Aradan yıllar geçmiş, Rıdvan Ankara üniversitesi Eğitim Fakültesini bitirmiş ve özel bir dershanede rehber öğretmen olarak çalışırken aynı otobüs durağında beraber otobüse bindik. Bana:
-Hocam, size unutamadığım bir anımı anlatacağım dedi ve devam etti.
-Otobüse bindiğimiz şu durakta bir gün siz otobüs beklerken ben önünüzden geçiyordum. Hemen yanınıza çağırdınız ve bana cebinizden çıkardığınız bir şekeri verdiniz. O zaman öyle onura olmuş ve o kadar çok sevinmiştim ki, ifade edemem. Bir defasında da teneffüste yanıma gelerek elinizi omuzuma atmış, durumumu ve babamın ne iş yaptığını sormuştunuz. Çok sevinmiştim. Şimdi rehberlik derslerimde sizinle yaşadığım bu örnek davranışları öğretmen-öğrenci arasındaki samimi diyalog ve onura edici bir davranışa misal veriyorum, dedi.
Rıdvan’a yaptığım ve zaman içinde unuttuğum, benim açımdan çok basit, öğrenci dünyasında ise onura edici büyük bir davranış olan benzer bir hareketi ben, meslek hayatımın ilk yıllarında yaşayarak tatmıştım. Bingöl Genç lisesinde öğretmen iken, öğretmenliğimin ikinci yılında teftiş geçirdim. Bakanlıktan gelen müfettiş dersime girdi ve dersten çıkarken öğretmen odasına kadar elini omzuma attı ve samimi bir şekilde taktikler verdi. Müfettişin elini omuzuma atması ve yakından ilgilenmesi beni çok sevindirdi ve onurlandırdı. Ben de kendi kendime “Bütün hayatım boyunca öğrencilerle samimi diyalog içinde olacağım, gerektiğinde başını okşayacağım, koluna gireceğim ve elimi omzuna atıp durumunu soracağım, onlara hep bir baba şefkatiyle yaklaşacağım” dedim ve uyguladım. Elhamdülillah olumlu sonuçlarını da aldım.
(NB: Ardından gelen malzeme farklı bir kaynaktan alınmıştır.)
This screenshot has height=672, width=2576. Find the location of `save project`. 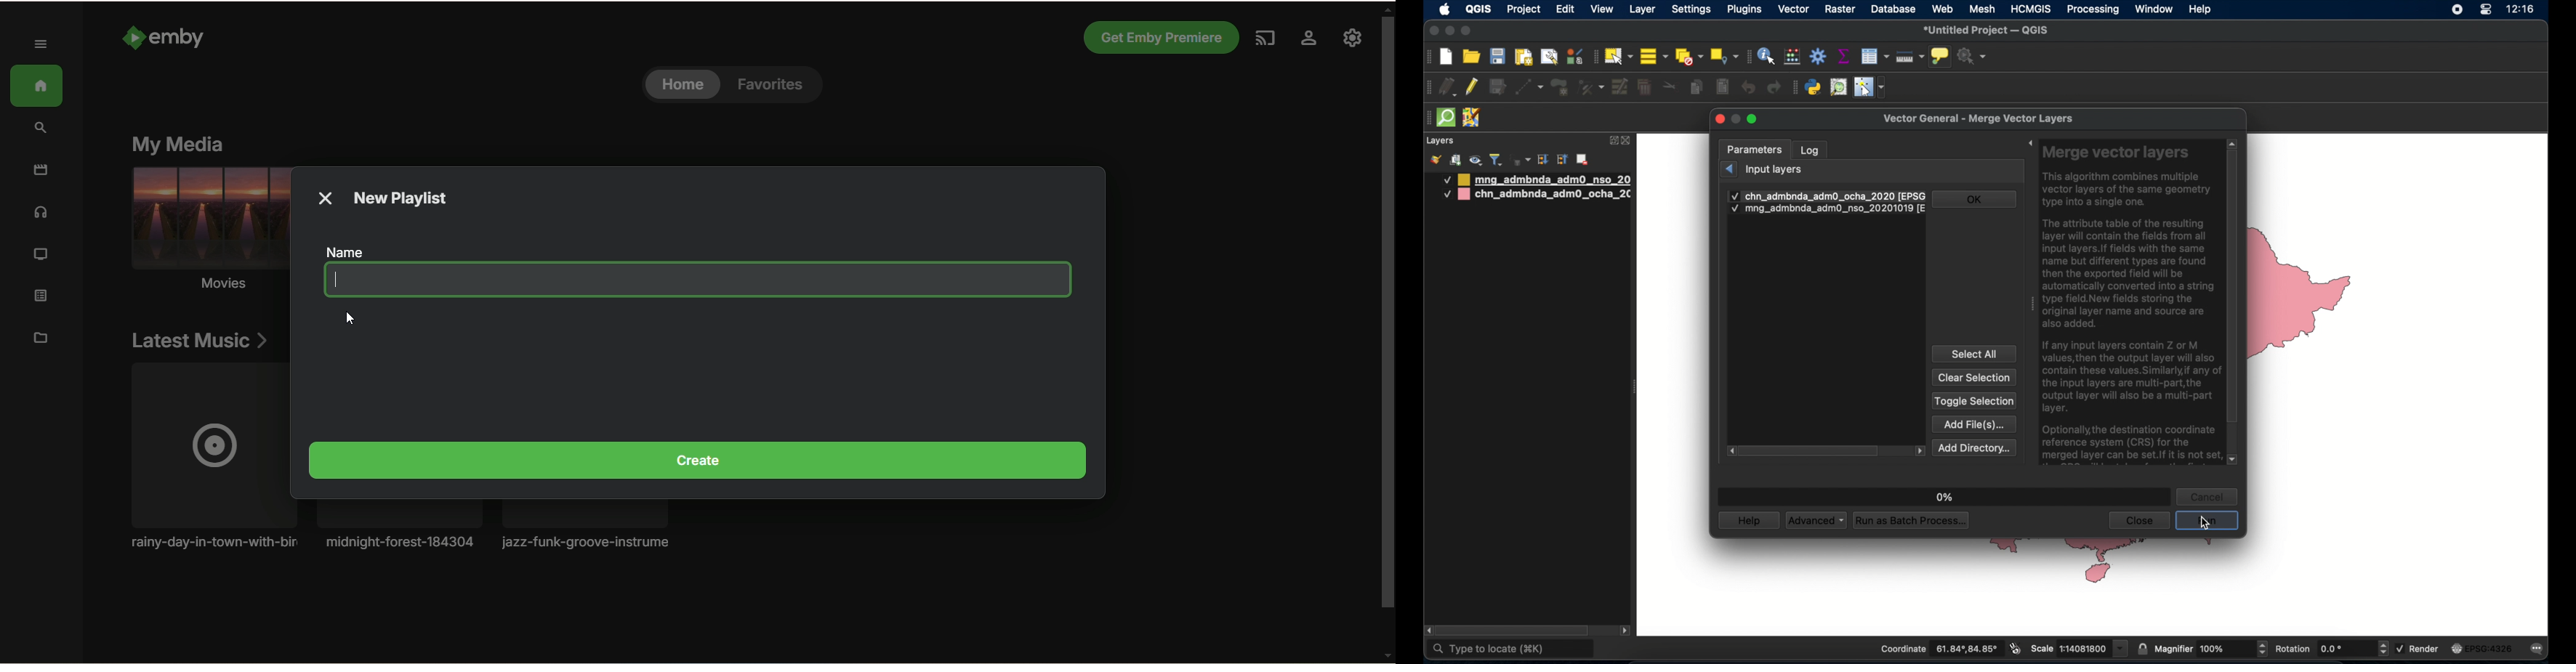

Öğretmenler, öğrencilerle ilgili iletişim noktasında, kendileri için basit ve küçük bir hareketi öğrencilerine çok görmesinler. Kendilerince basit gözüken bir davranış, öğrenci dünyasında unutulmaz olumlu bir yer edebilmektedir.
Öyleyse, “Eğitim, mikro planda çocukta şahsiyeti inşa faaliyeti, makro planda da yarınki cemiyeti kurma ameliyesi” olduğuna göre yarının toplumunu inşa ederken, bugünün gençliğine şefkat, merhamet ve babacanca bir tavır sergilemenin gerekliliği izahtan varestedir.
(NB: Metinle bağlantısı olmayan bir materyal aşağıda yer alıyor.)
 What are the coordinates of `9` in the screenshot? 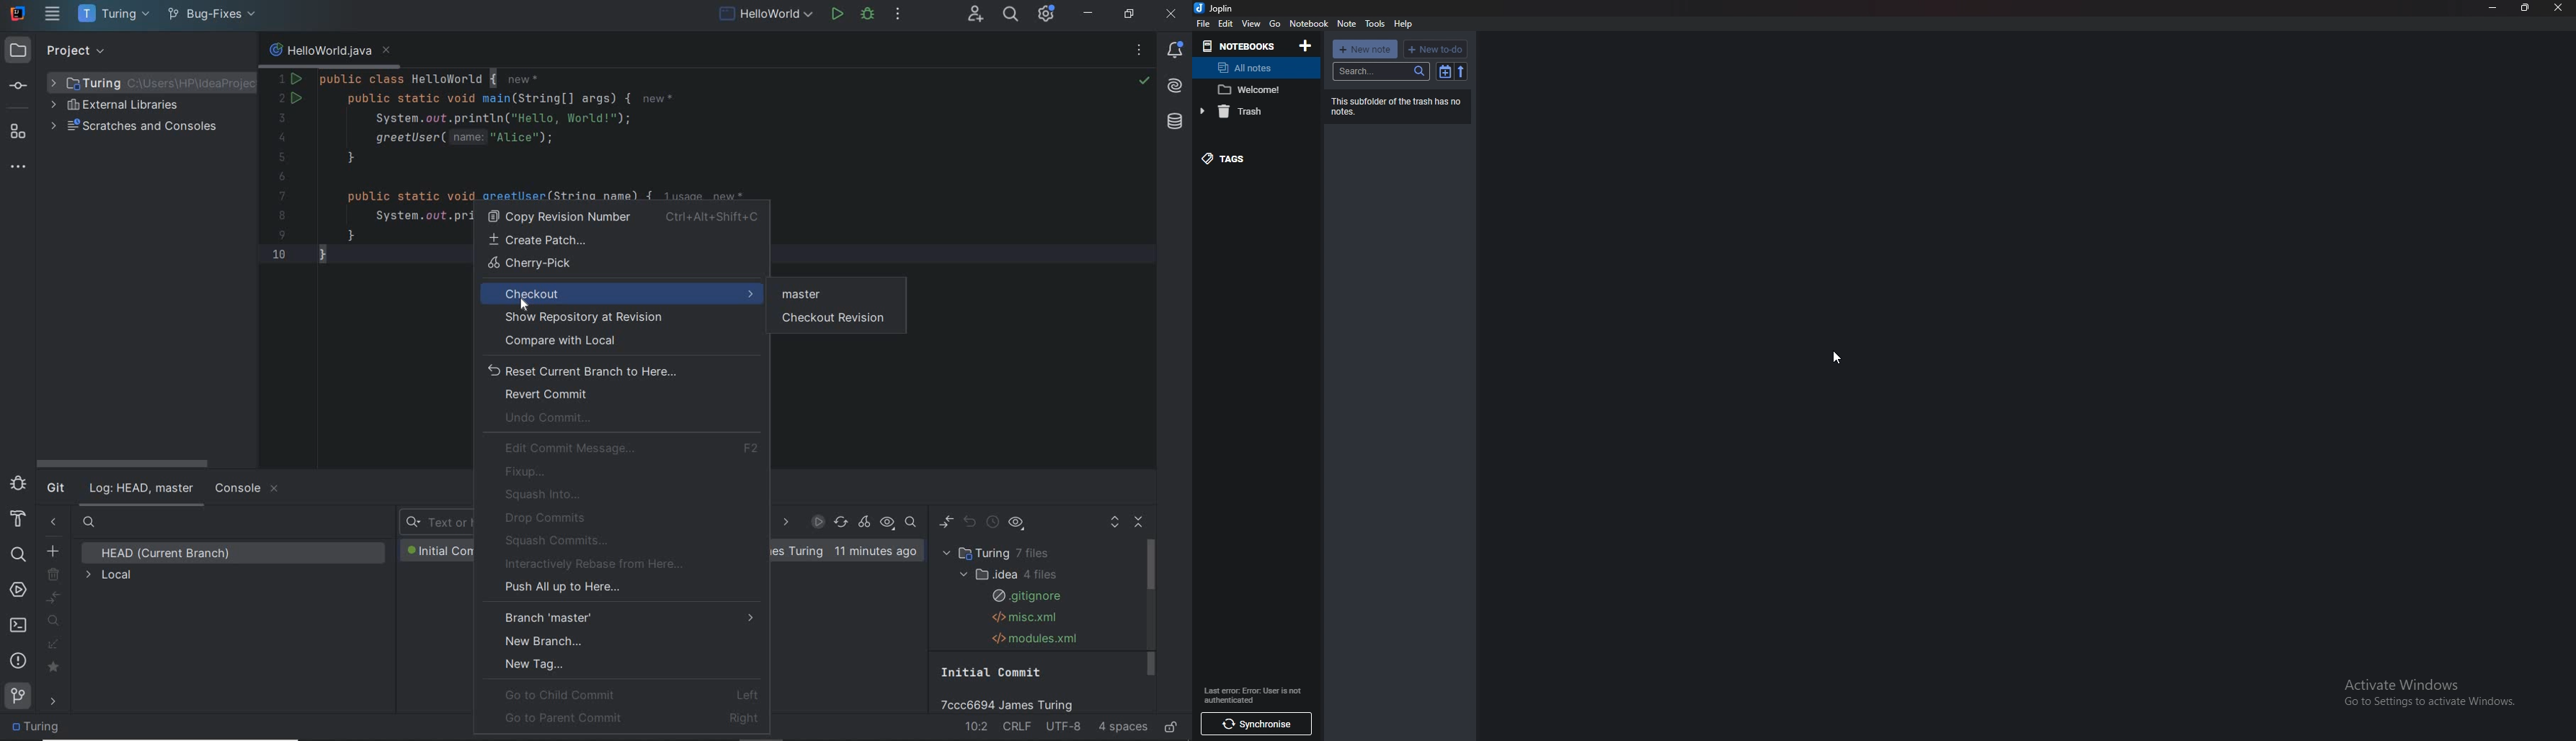 It's located at (282, 235).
Ayrıca eğitimde sağlıklı iletişim ve başarılı olmamız için çocuğun seviyesine inmemiz de elzemdir. Unutmayalım ki, o erişkin olmadı; ama biz çocuk olduk. Onun yaşlarında neler yaşadığımızı ve neler hissettiğimizi hatırlayıp ona daha iyi yaklaşabiliriz. Yoksa çocuklar bizi "Anlamadığı bir dilden konuşan yabancı bir rehber" gibi görebilir.
Sağlıklı iletişim için şu da şarttır: Öğretmen, öğrencisinde davranış bozuklukları gördüğü ve derslerine çalışmadığını gözlemlediği zaman, arkadaşlarının içinde “zaten senden adam olmaz, seninle aynı mahalleden gelen filan arkadaşındaki edep ve çalışkanlığı sende görmüyorum. Onun gibi niye olmuyorsun?” diye küçültücü ifade asla kullanmamalı ve başkasıyla kıyas etmemelidir. Onu yalnız olarak odasına çağırmalı “aslan gibi delikanlısın, tembellik ve bazı davranışlar senin gibi asil bir gençle hiç örtüşmüyor. Yaptığın hoş olmayan hareketleri ben görmedim sayıyor ve senden güzel davranışlar ve dersine çalışmanı bekliyorum. Çalışırsan kesinlikle başaracağına inanıyorum. Sana, çalışkanlık, seviyeli ve olgun davranışlar daha iyi yakışır. Böylece hem arkadaşların tarafından hem de ailen, çevren ve öğretmenlerin tarafından sevilirsin” diyerek yüreklendirmeli ve onura etmelidir.